Osez la cure de raisin

La cure uvale basée sur la consommation exclusive de raisin et de jus (environ 1 à 2 kg de fruits par jour) permet de détoxiquer l’organisme selon le principe de la monodiète dépurative. Cette cure est la bienvenue en automne afin de s’alléger des toxines que l’organisme va se remettre à stocker pendant l’hiver. Le raisin est intéressant en monodiète car son taux élevé en glucides nous fournit suffisamment d’énergie et évitera les sensations d’affaiblissement. Il est conseillé de boire beaucoup afin d’aider à l’évacuation et de ne pas dépasser trois jours de cure.

 

Protecteur cardiaque

On trouve également un autre antioxydant encore plus prometteur dans le raisin et plus précisément dans la peau de ses grains : le resvératrol. Selon l’OMS, il réduirait à lui seul de 40 % le risque cardiovasculaire par son action bénéfique sur le cholestérol, l’athérosclérose et l’agrégation plaquettaire. Il freine la pénétration des LDL oxydées dans la paroi vasculaire. Il se révèle un puissant toxique contre les cellules cancéreuses facilitant notamment leur suicide, que le cancer soit ou non hormonodépendant.

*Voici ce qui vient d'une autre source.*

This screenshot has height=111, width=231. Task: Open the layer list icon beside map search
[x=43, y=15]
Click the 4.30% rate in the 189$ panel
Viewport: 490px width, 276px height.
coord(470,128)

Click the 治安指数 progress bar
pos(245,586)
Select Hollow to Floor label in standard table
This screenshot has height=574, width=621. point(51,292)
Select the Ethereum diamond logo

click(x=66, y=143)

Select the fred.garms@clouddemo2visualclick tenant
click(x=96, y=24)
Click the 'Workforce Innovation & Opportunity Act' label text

Mais ce n’est pas tout. Dans le cadre d’une étude toute récente chez des souris, les scientifiques ont aussi noté une nette amélioration au niveau de l’ossature. Ils ont observé que leurs os étaient plus denses et plus épais que ceux des souris qui n’avaient pas reçu de resvératrol. Il faut savoir que les antioxydants et les vitamines font bon ménage. Grâce aux premiers, la vitamine C dont la quantité est faible dans le raisin devient beaucoup plus efficace.

Reste que ces antioxydants ne peuvent être stockés par notre organisme. Ils doivent donc être apportés quotidiennement. Une raison supplémentaire de mettre du raisin sur sa table et de boire ses deux verres de vin quotidiens. 

Le jus de raisin est-il aussi protecteur que le vin ?

D’après les chercheurs qui se sont penchés sur la question, il faudrait consommer trois fois plus de jus de raisin que de vin pour obtenir les mêmes effets cardioprotecteurs. Le vin contient plus d’antioxydants. C’est la fermentation du moût (mélange de peau, de pulpe et de pépins broyés ensemble) qui permet d’extraire de grandes quantités de flavonoïdes. Alors que le jus issu d’un simple pressage en contient moins.Reste qu’il n’est jamais bon de consommer le vin en trop grande quantité. Tandis qu’à l’exception des diabétiques, l’abus de jus de raisin porte moins à conséquence. Ses qualités énergisantes en font une boisson parfaite pour les convalescents.